The clinical trial data on starting doses

The STEP program (Semaglutide Treatment Effect in People with Obesity) tested semaglutide for weight loss in five Phase 3 trials from 2018 to 2021. Every trial used the same titration schedule:

• Weeks 1-4: 0.25 mg
• Weeks 5-8: 0.5 mg
• Weeks 9-12: 1 mg
• Weeks 13-16: 1.7 mg
• Week 17 onward: 2.4 mg (maintenance dose)

The FDA approved this exact schedule. Novo Nordisk did not submit data on alternative starting doses because they didn't test any. The 0.25 mg start was chosen based on earlier dose-ranging studies in the semaglutide diabetes program (SUSTAIN trials), which found it was the lowest dose that produced measurable GLP-1 receptor engagement without triggering nausea in more than 15% of patients.

One trial did test a faster titration. The STEP 5 trial (Garvey et al., Obesity, 2022) included a sub-study arm that moved from 0.25 mg to 1 mg in two weeks instead of eight. Discontinuation rates in that arm were 18.3% compared to 6.9% in the standard titration arm. The faster arm showed no difference in weight loss at week 12, meaning patients suffered higher side effects for no therapeutic benefit.
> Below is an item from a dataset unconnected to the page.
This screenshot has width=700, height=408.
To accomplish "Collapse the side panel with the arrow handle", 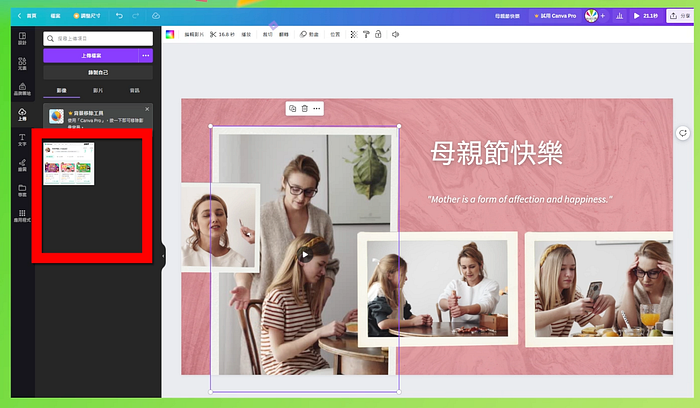I will (x=163, y=256).
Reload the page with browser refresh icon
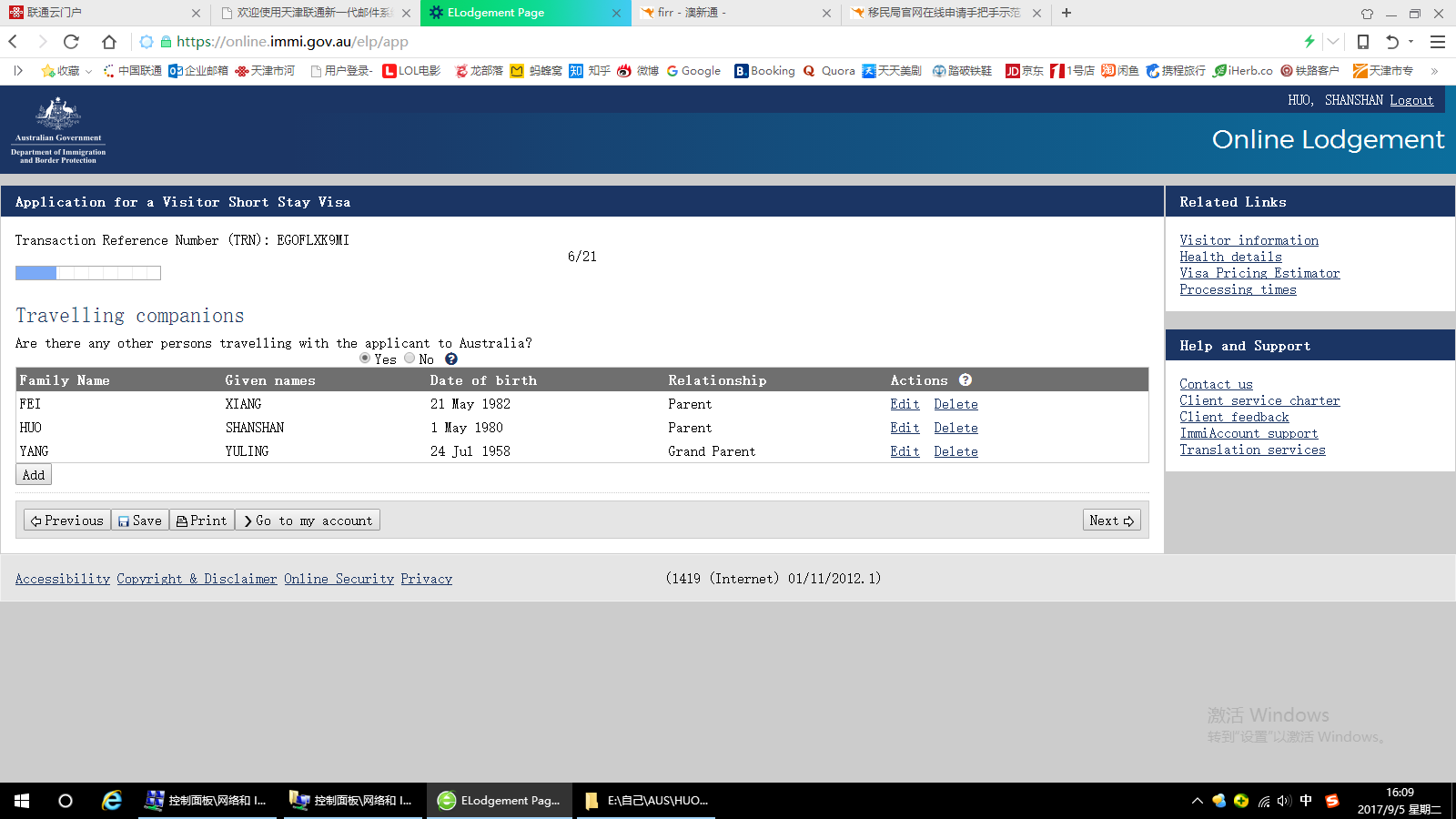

A 2023 real-world evidence study (Sodhi et al., Obesity) analyzed insurance claims data for 4,890 patients who started Wegovy. Of those, 287 started at doses higher than 0.25 mg (mostly 0.5 mg or 1 mg, prescribed off-label). The higher-start group had a 90-day discontinuation rate of 31% compared to 12% in the standard-start group. The most common reason for discontinuation was "intolerable gastrointestinal side effects" documented in clinical notes.

There is no published evidence that starting at 1 mg improves any outcome. The only effect is higher side effects and higher dropout.

What most articles get wrong about "equivalent doses"

A common error in online content is the claim that "0.25 mg of Wegovy is just a starting dose and doesn't do anything, so if you've been on Ozempic 0.5 mg for diabetes, you can start Wegovy at 1 mg."

This conflates two different things: therapeutic effect and receptor adaptation.

The 0.25 mg dose is subtherapeutic for weight loss. The STEP 1 trial found that patients who stayed at 0.25 mg for 68 weeks lost an average of 2.1% body weight, compared to 14.9% at the 2.4 mg maintenance dose (Wilding et al., NEJM, 2021). So yes, 0.25 mg "doesn't do much" for weight loss.

But it does produce receptor occupancy, gastric emptying delay, and neural adaptation. A patient on 0.25 mg for four weeks has a recalibrated enteric nervous system. A patient on zero semaglutide does not.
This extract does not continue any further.